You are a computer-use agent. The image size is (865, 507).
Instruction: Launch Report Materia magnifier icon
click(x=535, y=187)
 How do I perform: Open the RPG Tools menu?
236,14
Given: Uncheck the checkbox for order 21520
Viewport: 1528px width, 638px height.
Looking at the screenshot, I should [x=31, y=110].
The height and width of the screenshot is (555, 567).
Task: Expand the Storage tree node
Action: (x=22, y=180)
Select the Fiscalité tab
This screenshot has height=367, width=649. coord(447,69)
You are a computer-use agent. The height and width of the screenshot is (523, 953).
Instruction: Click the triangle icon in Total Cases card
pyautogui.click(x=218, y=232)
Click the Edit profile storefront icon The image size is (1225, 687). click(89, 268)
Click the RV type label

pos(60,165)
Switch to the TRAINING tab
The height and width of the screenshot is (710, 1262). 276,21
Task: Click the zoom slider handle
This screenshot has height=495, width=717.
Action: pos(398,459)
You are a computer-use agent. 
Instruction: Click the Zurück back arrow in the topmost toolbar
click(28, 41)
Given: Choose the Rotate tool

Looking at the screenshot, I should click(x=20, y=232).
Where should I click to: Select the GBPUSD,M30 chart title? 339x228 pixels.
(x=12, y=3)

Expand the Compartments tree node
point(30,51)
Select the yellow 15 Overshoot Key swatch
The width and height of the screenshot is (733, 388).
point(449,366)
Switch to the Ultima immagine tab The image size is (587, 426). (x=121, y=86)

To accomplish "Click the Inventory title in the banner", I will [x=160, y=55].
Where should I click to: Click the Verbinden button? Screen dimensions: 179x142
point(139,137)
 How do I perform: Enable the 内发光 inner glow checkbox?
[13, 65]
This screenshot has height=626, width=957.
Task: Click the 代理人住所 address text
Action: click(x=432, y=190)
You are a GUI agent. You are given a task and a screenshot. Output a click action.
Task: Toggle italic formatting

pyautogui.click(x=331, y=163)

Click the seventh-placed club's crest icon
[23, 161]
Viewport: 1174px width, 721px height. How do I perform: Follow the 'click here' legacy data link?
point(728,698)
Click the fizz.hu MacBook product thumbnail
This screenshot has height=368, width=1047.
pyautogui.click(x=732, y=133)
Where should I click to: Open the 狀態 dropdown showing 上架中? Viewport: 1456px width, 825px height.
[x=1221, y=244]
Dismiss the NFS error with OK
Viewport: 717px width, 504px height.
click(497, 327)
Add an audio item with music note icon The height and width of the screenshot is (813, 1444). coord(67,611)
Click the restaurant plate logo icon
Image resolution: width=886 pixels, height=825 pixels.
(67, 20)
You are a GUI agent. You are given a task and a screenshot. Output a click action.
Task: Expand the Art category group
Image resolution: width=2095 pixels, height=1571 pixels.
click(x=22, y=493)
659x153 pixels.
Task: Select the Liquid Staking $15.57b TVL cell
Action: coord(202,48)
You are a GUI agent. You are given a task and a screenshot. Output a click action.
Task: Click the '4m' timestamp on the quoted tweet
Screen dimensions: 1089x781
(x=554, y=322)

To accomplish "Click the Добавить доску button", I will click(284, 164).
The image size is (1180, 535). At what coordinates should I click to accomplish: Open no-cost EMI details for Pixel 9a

* * * * *

■ **WORK TO COMPLETE**
Count the lines in the data above that contain the string "resolution". Give only the number.

■ **COMPLETE OUTPUT**
2